Primary Risk Drivers

Below is a snapshot of domains that materially influence the MARA Rating. 

Clinical effectiveness

Erenumab 140 mg demonstrated a moderate benefit in reducing monthly migraine days compared to best supportive care, with a statistically significant reduction of 4.1 days more than placebo in chronic migraine. However, the evidence for the 70 mg dosage was less compelling, showing only a modest reduction of 2.5 days, and the overall effectiveness in episodic migraine was uncertain. Thus, while there is clear evidence of efficacy, the variability in results and the lack of direct comparisons with botulinum toxin type A limit the rating to A.

Cost effectiveness

The cost-effectiveness estimates for erenumab are within the acceptable range typically considered by NICE, with ICERs around £20,000 per QALY gained. The committee concluded that erenumab is cost-effective for chronic migraine and episodic migraine after three preventive treatments have failed, indicating a strong economic value proposition.

Quality of life

The evidence indicates that migraine significantly impacts health-related quality of life, and erenumab is associated with improvements in quality of life metrics. The patient experts highlighted the debilitating nature of migraines and the need for effective treatments that improve daily functioning. While the exact HRQoL data from the trials were not robustly detailed, the overall context supports a moderate improvement in quality of life.

Supporting Domains

Safety and Adverse Effects

Erenumab has a favorable safety profile, with low rates of serious adverse events and tolerability comparable to placebo. The committee noted that most adverse events were of low to moderate severity, suggesting that erenumab is well tolerated among the studied populations.

Comparator Selection

The primary comparisons were made against best supportive care and placebo, which are appropriate for the context. However, the lack of direct evidence comparing erenumab with botulinum toxin type A introduces some limitations, as the indirect comparisons showed uncertain results.

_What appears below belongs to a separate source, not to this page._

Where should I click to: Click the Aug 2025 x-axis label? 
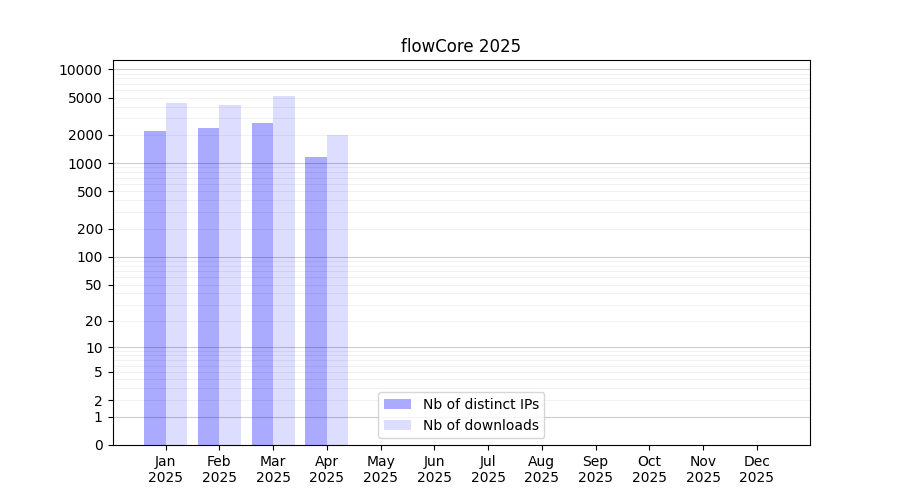(x=542, y=469)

Patient Population and Subgroups

The trials included a relevant patient population of individuals who had failed at least three previous treatments, which reflects the intended real-world use of erenumab. However, concerns were raised about the exclusion of certain subgroups, which may limit generalizability.

Care Pathway Integration

Erenumab can be integrated into existing care pathways with manageable adjustments, as it is a self-injectable treatment that can be administered at home after initial training. This aligns well with current clinical practices for migraine management.

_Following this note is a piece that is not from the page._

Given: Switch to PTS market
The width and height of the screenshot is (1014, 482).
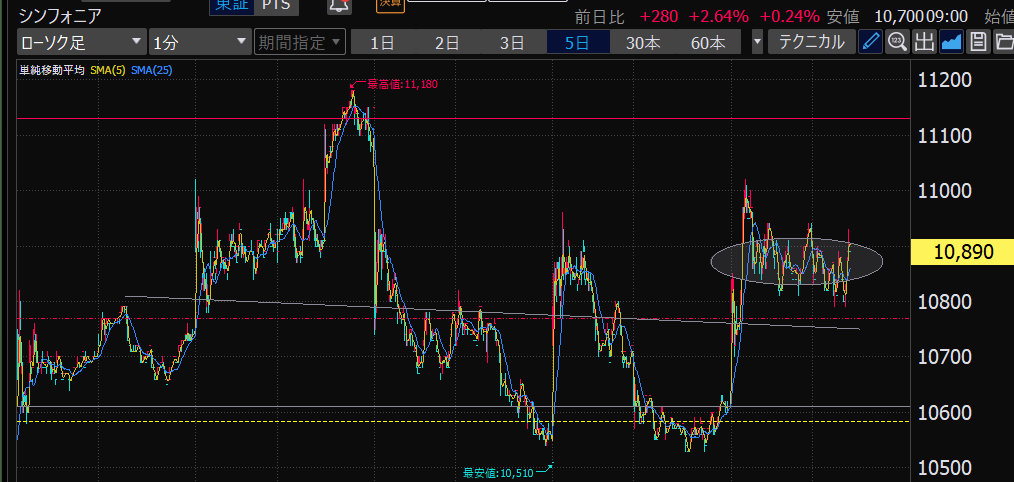Looking at the screenshot, I should point(276,5).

Resource Use and Cost Implications

The economic model captures all relevant costs associated with erenumab, including administration and monitoring. The committee noted that the resource implications are manageable and align with the expected use of the treatment.

Evidence Quality and Robustness

The evidence base includes multiple randomized controlled trials, although there are some methodological concerns and limitations regarding the generalizability of the results. The overall quality of evidence is acceptable, supporting the conclusions drawn.

Uncertainty, Sensitivity, and Broader Impacts

There are notable uncertainties regarding the long-term effectiveness of erenumab and its comparative efficacy against botulinum toxin type A. The committee acknowledged these uncertainties, which could impact decision-making and the broader implications for healthcare.